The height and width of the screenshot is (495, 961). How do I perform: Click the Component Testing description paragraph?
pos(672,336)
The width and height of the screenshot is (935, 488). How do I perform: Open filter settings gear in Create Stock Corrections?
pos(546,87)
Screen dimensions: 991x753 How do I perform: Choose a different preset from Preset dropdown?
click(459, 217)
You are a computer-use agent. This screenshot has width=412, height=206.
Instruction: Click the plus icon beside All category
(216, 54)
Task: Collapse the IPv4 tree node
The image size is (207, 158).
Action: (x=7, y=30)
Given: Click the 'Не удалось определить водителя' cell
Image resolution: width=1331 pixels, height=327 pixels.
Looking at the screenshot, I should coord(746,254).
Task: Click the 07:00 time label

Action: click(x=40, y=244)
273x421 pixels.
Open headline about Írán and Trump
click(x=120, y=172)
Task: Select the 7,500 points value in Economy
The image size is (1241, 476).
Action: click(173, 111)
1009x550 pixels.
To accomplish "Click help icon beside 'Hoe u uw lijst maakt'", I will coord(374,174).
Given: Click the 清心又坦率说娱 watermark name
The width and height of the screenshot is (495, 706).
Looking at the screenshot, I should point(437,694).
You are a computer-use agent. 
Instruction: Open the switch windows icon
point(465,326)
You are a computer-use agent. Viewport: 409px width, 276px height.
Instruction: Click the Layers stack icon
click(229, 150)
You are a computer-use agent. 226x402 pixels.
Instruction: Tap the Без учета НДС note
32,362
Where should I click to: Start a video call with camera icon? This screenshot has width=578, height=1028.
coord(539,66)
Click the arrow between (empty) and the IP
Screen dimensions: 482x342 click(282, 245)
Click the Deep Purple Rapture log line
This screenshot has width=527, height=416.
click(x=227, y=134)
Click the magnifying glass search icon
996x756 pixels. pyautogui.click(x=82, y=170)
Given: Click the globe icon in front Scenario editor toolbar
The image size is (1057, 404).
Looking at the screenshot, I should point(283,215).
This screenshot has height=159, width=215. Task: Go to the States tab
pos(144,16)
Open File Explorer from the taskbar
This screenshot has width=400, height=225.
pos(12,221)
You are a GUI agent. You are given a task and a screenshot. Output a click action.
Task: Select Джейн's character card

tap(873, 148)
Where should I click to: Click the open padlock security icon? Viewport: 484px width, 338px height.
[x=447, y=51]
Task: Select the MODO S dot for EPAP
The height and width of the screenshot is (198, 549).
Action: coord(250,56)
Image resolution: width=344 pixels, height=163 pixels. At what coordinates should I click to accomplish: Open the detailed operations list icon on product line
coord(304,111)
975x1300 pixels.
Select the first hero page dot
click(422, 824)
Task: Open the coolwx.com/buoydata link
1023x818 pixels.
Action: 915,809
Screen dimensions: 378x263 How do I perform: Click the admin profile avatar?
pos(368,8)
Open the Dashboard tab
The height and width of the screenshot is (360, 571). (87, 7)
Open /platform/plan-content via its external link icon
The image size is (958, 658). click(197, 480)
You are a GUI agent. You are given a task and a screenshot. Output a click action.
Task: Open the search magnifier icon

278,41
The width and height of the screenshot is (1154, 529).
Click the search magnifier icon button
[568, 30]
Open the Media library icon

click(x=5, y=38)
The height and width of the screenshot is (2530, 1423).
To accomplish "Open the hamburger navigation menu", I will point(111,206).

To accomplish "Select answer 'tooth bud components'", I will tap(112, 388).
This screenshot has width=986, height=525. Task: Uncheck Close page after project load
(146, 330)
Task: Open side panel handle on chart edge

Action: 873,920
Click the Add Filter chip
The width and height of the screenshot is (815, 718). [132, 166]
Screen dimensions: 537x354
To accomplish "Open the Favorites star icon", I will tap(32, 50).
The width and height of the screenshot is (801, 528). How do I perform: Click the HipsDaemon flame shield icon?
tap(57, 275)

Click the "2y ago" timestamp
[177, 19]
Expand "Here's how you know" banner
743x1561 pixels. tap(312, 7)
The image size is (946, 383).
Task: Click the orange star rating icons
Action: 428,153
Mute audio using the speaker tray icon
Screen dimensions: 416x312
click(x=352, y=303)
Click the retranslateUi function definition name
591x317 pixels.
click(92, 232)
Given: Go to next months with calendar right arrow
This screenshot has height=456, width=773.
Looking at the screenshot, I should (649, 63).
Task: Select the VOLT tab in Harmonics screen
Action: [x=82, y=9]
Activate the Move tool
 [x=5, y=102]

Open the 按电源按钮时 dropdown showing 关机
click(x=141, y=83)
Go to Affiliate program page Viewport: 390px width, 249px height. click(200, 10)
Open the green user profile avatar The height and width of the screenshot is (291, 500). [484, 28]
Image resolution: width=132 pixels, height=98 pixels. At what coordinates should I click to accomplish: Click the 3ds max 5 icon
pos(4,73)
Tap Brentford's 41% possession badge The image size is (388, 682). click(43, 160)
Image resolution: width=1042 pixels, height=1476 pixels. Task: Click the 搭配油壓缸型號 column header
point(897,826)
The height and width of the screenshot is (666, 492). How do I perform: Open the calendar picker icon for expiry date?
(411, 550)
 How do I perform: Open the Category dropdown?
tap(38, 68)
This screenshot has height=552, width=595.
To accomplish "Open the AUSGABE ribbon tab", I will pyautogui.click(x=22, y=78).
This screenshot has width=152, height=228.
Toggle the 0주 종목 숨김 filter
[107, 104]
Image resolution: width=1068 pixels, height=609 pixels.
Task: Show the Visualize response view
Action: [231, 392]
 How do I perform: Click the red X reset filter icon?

## [TASK STATEMENT]
Each record above is to be reproduced exactly, in full.

## [RESULT OF THE EXERCISE]
The height and width of the screenshot is (495, 961). How do I perform: Click the Component Testing description paragraph?
pos(672,336)
The width and height of the screenshot is (935, 488). How do I perform: Open filter settings gear in Create Stock Corrections?
pos(546,87)
Screen dimensions: 991x753 How do I perform: Choose a different preset from Preset dropdown?
click(459, 217)
You are a computer-use agent. This screenshot has width=412, height=206.
Instruction: Click the plus icon beside All category
(216, 54)
Task: Collapse the IPv4 tree node
The image size is (207, 158).
Action: (x=7, y=30)
Given: Click the 'Не удалось определить водителя' cell
Image resolution: width=1331 pixels, height=327 pixels.
Looking at the screenshot, I should coord(746,254).
Task: Click the 07:00 time label

Action: click(x=40, y=244)
273x421 pixels.
Open headline about Írán and Trump
click(x=120, y=172)
Task: Select the 7,500 points value in Economy
The image size is (1241, 476).
Action: click(173, 111)
1009x550 pixels.
To accomplish "Click help icon beside 'Hoe u uw lijst maakt'", I will coord(374,174).
Given: Click the 清心又坦率说娱 watermark name
The width and height of the screenshot is (495, 706).
Looking at the screenshot, I should point(437,694).
You are a computer-use agent. 
Instruction: Open the switch windows icon
point(465,326)
You are a computer-use agent. Viewport: 409px width, 276px height.
Instruction: Click the Layers stack icon
click(229, 150)
You are a computer-use agent. 226x402 pixels.
Instruction: Tap the Без учета НДС note
32,362
Where should I click to: Start a video call with camera icon? This screenshot has width=578, height=1028.
coord(539,66)
Click the arrow between (empty) and the IP
Screen dimensions: 482x342 click(282, 245)
Click the Deep Purple Rapture log line
This screenshot has width=527, height=416.
click(x=227, y=134)
Click the magnifying glass search icon
996x756 pixels. pyautogui.click(x=82, y=170)
Given: Click the globe icon in front Scenario editor toolbar
The image size is (1057, 404).
Looking at the screenshot, I should point(283,215).
This screenshot has height=159, width=215. Task: Go to the States tab
pos(144,16)
Open File Explorer from the taskbar
This screenshot has width=400, height=225.
pos(12,221)
You are a GUI agent. You are given a task and a screenshot. Output a click action.
Task: Select Джейн's character card

tap(873, 148)
Where should I click to: Click the open padlock security icon? Viewport: 484px width, 338px height.
[x=447, y=51]
Task: Select the MODO S dot for EPAP
The height and width of the screenshot is (198, 549).
Action: coord(250,56)
Image resolution: width=344 pixels, height=163 pixels. At what coordinates should I click to accomplish: Open the detailed operations list icon on product line
coord(304,111)
975x1300 pixels.
Select the first hero page dot
click(422, 824)
Task: Open the coolwx.com/buoydata link
1023x818 pixels.
Action: 915,809
Screen dimensions: 378x263 How do I perform: Click the admin profile avatar?
pos(368,8)
Open the Dashboard tab
The height and width of the screenshot is (360, 571). (87, 7)
Open /platform/plan-content via its external link icon
The image size is (958, 658). click(197, 480)
You are a GUI agent. You are given a task and a screenshot. Output a click action.
Task: Open the search magnifier icon

278,41
The width and height of the screenshot is (1154, 529).
Click the search magnifier icon button
[568, 30]
Open the Media library icon

click(x=5, y=38)
The height and width of the screenshot is (2530, 1423).
To accomplish "Open the hamburger navigation menu", I will point(111,206).

To accomplish "Select answer 'tooth bud components'", I will tap(112, 388).
This screenshot has width=986, height=525. Task: Uncheck Close page after project load
(146, 330)
Task: Open side panel handle on chart edge

Action: 873,920
Click the Add Filter chip
The width and height of the screenshot is (815, 718). [132, 166]
Screen dimensions: 537x354
To accomplish "Open the Favorites star icon", I will tap(32, 50).
The width and height of the screenshot is (801, 528). How do I perform: Click the HipsDaemon flame shield icon?
tap(57, 275)

Click the "2y ago" timestamp
[177, 19]
Expand "Here's how you know" banner
743x1561 pixels. tap(312, 7)
The image size is (946, 383).
Task: Click the orange star rating icons
Action: 428,153
Mute audio using the speaker tray icon
Screen dimensions: 416x312
click(x=352, y=303)
Click the retranslateUi function definition name
591x317 pixels.
click(92, 232)
Given: Go to next months with calendar right arrow
This screenshot has height=456, width=773.
Looking at the screenshot, I should (649, 63).
Task: Select the VOLT tab in Harmonics screen
Action: [x=82, y=9]
Activate the Move tool
 [x=5, y=102]

Open the 按电源按钮时 dropdown showing 关机
click(x=141, y=83)
Go to Affiliate program page Viewport: 390px width, 249px height. click(200, 10)
Open the green user profile avatar The height and width of the screenshot is (291, 500). [484, 28]
Image resolution: width=132 pixels, height=98 pixels. At what coordinates should I click to accomplish: Click the 3ds max 5 icon
pos(4,73)
Tap Brentford's 41% possession badge The image size is (388, 682). click(43, 160)
Image resolution: width=1042 pixels, height=1476 pixels. Task: Click the 搭配油壓缸型號 column header
point(897,826)
The height and width of the screenshot is (666, 492). How do I perform: Open the calendar picker icon for expiry date?
(411, 550)
 How do I perform: Open the Category dropdown?
tap(38, 68)
This screenshot has height=552, width=595.
To accomplish "Open the AUSGABE ribbon tab", I will pyautogui.click(x=22, y=78).
This screenshot has width=152, height=228.
Toggle the 0주 종목 숨김 filter
[107, 104]
Image resolution: width=1068 pixels, height=609 pixels.
Task: Show the Visualize response view
Action: [231, 392]
 How do I perform: Click the red X reset filter icon?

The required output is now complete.